Raw data Start Marker
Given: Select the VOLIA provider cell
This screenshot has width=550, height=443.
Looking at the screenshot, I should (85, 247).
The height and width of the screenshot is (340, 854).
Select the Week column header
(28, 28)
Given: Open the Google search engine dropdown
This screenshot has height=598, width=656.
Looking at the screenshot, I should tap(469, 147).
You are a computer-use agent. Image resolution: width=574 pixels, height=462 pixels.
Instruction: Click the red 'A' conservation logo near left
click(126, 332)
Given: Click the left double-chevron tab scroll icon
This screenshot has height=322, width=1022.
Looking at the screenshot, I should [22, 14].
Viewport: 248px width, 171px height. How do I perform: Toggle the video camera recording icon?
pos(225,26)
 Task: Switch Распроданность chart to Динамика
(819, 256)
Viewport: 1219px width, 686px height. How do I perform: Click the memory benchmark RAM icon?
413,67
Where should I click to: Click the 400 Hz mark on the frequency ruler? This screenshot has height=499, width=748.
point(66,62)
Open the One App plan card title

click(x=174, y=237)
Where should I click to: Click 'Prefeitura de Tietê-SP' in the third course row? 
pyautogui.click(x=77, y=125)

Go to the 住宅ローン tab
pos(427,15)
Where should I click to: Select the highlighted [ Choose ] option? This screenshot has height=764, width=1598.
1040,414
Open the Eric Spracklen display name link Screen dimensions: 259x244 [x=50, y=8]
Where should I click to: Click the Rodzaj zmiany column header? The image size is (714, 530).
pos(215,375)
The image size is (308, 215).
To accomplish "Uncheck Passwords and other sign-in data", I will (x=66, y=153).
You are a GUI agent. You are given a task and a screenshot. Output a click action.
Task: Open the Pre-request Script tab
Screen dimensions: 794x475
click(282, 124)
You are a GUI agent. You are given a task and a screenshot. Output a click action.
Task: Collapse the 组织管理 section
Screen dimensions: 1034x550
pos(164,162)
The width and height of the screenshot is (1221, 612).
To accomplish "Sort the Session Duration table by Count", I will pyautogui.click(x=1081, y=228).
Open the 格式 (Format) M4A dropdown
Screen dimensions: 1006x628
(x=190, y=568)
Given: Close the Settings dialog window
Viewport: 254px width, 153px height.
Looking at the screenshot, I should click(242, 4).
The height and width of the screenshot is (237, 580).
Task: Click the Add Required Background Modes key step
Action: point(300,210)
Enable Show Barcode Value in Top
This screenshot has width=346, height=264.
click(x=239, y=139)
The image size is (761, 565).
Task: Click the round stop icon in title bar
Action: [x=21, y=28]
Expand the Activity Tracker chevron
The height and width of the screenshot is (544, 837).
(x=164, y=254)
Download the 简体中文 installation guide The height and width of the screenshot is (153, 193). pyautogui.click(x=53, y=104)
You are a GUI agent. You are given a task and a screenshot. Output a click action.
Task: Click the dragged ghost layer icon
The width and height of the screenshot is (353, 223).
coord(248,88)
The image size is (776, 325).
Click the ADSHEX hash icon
Raw data End Marker
Task directions:
Once the line containing "Open the Eric" has been written out, please stop; every line before it, back to the first line of the records above, should be given exactly.

Final answer:
Given: Select the VOLIA provider cell
This screenshot has width=550, height=443.
Looking at the screenshot, I should (85, 247).
The height and width of the screenshot is (340, 854).
Select the Week column header
(28, 28)
Given: Open the Google search engine dropdown
This screenshot has height=598, width=656.
Looking at the screenshot, I should tap(469, 147).
You are a computer-use agent. Image resolution: width=574 pixels, height=462 pixels.
Instruction: Click the red 'A' conservation logo near left
click(126, 332)
Given: Click the left double-chevron tab scroll icon
This screenshot has height=322, width=1022.
Looking at the screenshot, I should [22, 14].
Viewport: 248px width, 171px height. How do I perform: Toggle the video camera recording icon?
pos(225,26)
 Task: Switch Распроданность chart to Динамика
(819, 256)
Viewport: 1219px width, 686px height. How do I perform: Click the memory benchmark RAM icon?
413,67
Where should I click to: Click the 400 Hz mark on the frequency ruler? This screenshot has height=499, width=748.
point(66,62)
Open the One App plan card title

click(x=174, y=237)
Where should I click to: Click 'Prefeitura de Tietê-SP' in the third course row? 
pyautogui.click(x=77, y=125)

Go to the 住宅ローン tab
pos(427,15)
Where should I click to: Select the highlighted [ Choose ] option? This screenshot has height=764, width=1598.
1040,414
Open the Eric Spracklen display name link Screen dimensions: 259x244 [x=50, y=8]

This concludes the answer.